**RUMUSAN MASALAH**
Tuliskan lanjutan tulisan tentang tuntutan hidup anak laki-laki di bawah ini, dimulai tepat setelah kalimat terakhirnya.

-------- PENGGALAN DOKUMEN --------

101 MENJADI BAPAK MUDA : Menikah atau Tidak Menikah
Jadi laki-laki itu sulit, kalau gampang, sudah banyak wanita yang mau jadi lelaki
Sebagai
laki-laki, hidup normal itu idaman. Kita sekolah, kuliah, punya teman, travelling, beberapa kali ganti
pasangan, udah cukup. Hanya, kadang keluarga yang bikin susah hati dan jiwa. Tamat
SMA misalnya, sudah ditanya “kapan lanjut kuliah? Kemana kuliah?”. Padahal bisa
jadi kita mau rehat dulu sejenakkan.
Tuntutan
bertubi-tubi menyerang kita. Anak lelaki harus pintar, harus merantau, harus
bisa ini-itu, harus mandiri, dsb. “Tanggung jawab anak lelaki itu besar!”, kata
orang-orang. Dia pemimpin keluarga, harus pandai membawa diri, berprestasi. Bosan
pasti mendengar tuntutan-tuntutan itu. Tamat SMA anak lelaki biasanya masih
diumur 18 tahun. Anak remaja yang masih sangat belia. Yang isi kepalanya
mayoritas ya untuk senang-senang saja.
Ada anak
lelaki SMA yang SMA nya tidak bahagia, di-bully
terus misalnya, tapi dia tetap remaja. Dia akan lebih suka yang senang-senang
dan santai-santai saja. Hidup masih panjang, kenapa harus disegerakan pula
mencapai apa-apa yang diinginkan orang-orang disekitarnya.
Kemudian kuliah,
beberapa anak lelaki mulai dibebaskan hidupnya. Beberapa anak lelaki masa
kuliah ini masa merantau mereka pertama kali. Ada yang mulai belajar bisnis,
organisasi, sosial, atau bahkan pacaran. Hidup mulai terasa menyenangkan pada
ini masa. Usia masih muda, energi masih purna, nafsu lagi diubun-ubunnya, semangat
pun menggelora. Beberapa muda ini ujungnya, ada yang liar hidupnya, ada yang
terkontrol hebat dunianya, ada yang penuh perjuangan jalannya, ada juga yang
setiap detiknya berharga karena penuh cinta dan tipu daya.
Namun,
anak lelaki itu masih muda. Tetap muda. Tamat kuliah paling tua dua puluh lima.

-------- ENTRI DATA --------

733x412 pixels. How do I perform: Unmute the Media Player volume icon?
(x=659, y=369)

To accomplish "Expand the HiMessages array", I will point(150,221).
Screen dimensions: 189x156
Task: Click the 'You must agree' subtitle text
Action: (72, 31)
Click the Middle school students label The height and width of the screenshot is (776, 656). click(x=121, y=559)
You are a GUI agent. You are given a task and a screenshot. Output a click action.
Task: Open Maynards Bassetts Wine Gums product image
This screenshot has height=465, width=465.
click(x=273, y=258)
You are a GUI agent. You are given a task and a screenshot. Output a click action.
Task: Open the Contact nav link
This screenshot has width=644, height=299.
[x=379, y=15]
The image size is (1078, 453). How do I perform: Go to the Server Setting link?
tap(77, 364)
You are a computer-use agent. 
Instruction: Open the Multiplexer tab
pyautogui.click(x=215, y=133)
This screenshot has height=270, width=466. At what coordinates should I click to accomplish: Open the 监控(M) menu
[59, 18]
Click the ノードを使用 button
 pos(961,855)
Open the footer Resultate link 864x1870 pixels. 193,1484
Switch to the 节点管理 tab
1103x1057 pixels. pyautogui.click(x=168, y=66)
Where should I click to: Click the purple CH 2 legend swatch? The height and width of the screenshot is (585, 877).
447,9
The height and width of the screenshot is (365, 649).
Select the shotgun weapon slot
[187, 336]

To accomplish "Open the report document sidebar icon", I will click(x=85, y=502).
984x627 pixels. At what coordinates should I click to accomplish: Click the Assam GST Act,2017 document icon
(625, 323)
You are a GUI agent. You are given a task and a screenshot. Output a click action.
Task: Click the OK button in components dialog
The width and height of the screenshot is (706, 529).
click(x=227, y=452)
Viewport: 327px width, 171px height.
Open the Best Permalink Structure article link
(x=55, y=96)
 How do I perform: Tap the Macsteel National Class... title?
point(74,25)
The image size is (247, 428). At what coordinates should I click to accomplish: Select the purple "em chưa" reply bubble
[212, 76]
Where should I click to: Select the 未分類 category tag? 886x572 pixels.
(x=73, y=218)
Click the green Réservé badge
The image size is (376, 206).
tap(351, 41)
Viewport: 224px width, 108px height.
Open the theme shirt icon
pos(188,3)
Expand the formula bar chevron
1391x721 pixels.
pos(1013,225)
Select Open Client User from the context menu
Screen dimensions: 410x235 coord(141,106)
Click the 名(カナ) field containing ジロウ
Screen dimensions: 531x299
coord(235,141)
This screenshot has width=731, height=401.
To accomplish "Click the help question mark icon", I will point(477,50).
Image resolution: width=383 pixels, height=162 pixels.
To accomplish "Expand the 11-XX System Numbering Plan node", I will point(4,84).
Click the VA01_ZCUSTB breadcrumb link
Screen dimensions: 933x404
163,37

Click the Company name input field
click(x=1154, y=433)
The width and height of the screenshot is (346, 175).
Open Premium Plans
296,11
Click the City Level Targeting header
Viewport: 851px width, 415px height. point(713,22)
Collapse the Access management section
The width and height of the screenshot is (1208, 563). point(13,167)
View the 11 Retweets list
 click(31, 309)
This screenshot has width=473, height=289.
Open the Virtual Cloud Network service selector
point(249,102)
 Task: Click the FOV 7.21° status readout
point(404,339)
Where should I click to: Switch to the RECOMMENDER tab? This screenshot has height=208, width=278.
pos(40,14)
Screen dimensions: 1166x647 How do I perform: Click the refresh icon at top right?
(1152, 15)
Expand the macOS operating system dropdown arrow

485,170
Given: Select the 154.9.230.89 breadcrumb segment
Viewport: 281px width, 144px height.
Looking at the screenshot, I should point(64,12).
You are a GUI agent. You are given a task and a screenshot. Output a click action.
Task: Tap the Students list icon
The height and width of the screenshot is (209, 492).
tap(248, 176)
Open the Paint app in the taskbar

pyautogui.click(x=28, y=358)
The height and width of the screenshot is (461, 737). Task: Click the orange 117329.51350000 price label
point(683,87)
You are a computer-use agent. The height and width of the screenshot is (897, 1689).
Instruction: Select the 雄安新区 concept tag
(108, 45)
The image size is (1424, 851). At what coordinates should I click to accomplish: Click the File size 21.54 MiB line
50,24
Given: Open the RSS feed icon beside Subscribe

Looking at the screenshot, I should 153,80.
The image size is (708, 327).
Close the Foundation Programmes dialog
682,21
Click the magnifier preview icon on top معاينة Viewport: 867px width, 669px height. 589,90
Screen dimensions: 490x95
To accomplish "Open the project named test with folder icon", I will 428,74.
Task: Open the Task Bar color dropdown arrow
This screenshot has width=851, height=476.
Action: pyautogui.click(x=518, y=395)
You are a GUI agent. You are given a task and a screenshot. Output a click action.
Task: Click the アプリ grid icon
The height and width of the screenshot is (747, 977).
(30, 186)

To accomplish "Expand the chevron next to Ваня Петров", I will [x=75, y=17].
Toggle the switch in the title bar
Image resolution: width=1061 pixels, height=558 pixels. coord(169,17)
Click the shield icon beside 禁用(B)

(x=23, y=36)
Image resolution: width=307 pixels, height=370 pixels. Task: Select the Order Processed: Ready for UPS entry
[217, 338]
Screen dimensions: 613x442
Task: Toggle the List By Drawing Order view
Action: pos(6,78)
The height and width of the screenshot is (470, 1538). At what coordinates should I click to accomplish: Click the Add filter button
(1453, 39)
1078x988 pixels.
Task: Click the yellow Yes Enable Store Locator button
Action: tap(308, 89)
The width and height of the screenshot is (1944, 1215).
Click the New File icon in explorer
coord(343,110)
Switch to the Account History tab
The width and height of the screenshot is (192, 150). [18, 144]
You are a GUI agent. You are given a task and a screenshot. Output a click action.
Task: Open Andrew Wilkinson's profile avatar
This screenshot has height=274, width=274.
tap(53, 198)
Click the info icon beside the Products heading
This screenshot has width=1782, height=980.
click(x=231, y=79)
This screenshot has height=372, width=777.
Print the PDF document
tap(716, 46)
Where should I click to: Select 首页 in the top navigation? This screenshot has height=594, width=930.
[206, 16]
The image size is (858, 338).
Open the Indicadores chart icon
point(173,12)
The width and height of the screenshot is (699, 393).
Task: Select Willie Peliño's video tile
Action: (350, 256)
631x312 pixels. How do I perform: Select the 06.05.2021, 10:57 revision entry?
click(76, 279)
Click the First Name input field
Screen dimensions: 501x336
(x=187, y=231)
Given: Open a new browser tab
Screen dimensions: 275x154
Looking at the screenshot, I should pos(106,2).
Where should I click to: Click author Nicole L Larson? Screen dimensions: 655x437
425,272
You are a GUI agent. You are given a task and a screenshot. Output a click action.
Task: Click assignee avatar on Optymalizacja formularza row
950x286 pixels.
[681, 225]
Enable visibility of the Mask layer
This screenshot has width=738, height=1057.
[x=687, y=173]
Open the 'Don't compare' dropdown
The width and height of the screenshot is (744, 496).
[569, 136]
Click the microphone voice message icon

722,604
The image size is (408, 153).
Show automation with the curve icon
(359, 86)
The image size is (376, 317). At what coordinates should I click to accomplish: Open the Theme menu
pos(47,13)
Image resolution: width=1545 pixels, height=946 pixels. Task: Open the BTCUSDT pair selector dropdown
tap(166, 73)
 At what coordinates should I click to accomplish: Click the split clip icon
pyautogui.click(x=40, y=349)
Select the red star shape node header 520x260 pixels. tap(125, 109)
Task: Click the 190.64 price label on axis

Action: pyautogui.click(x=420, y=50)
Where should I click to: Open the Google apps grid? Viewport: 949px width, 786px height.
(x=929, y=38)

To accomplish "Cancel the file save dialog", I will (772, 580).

--------

**HASIL TUGAS**
Paling muda kira-kira dua puluh dua. Tuntutan setelah kuliah adalah “kerja
dimana”. Ada anak lelaki yang sudah punya kerja bagus, gaji ok, tapi karena
orang tuanya ingin anak tersebut kerja di perusahaan x, semua capaian hebat
anak lelaki itu seperti tak diakuinya.
Ada juga
loh anak lelaki yang ingin istirahat dulu. Lelah belajar terus, ingin
mengembara, ciut hatinya. Eh, oleh tetangga dicemooh, disangka pengangguran
karena tak punya daya dan usaha. Kuliah pasti hanya main-main saja. Wong,
kerjanya Cuma jalan-jalan saja. Akhirnya anak lelaki itu pun kerja. Yang sudah
kerja tapi belum disukai keluarga, pindah kerja. Yang belum kerja karena belum
mau kerja, akhirnya nyari kerja.
Setelah mulai
bekerja, baru juga satu tahun atau dua-tiga. Pertanyaan setiap kumpul keluarga
berikutnya adalah “Kapan kenalian pacarnya? Kapan nikah?”. Kalau untuk sekolah,
belajar, kuliah, organisasi, pasangan monyet bercinta, sepertinya sah-sah saja
untuk diikuti. Kalau untuk menikah?
Oke, kita
sepakati dahulu bahwa menikah itu panggilan, bukan perlombaan. Seseorang tidak
bisa dinilai telah mencapai hasil terbaik karena duluan menikah ataupun
belakangan menikah, melainkan saat meninggal ia masih didalam pernikahan yang
sama dan ia bahagia.
Itu tidak
bisa kita bandingkan dengan dapat juara dikelas, banyaknya kegiatan sosial yang
sudah dilakukan, banyaknya pacaran monyet yang terlaksana, atau bahkan
pekerjaan yang dengan gaji-gajinya.
Menikah itu
tidak gampang. It is a big deal. Kamu
harus siap paripurna. Hati, mental, fisik, dan kemerdekaan. Bagi lelaki, satu
langkah ia bersetuju untuk menikah artinya satu langkah ia akan mengikatkan
dirinya pada pasangannya selamanya. Maka dari itu, menikah itu tidak segampang
membuat quote-quote indah. Melakukannya satu atau dua jam saja, sekali, tapi
perjalanan yang akan dihadapi itu selama-lamanya.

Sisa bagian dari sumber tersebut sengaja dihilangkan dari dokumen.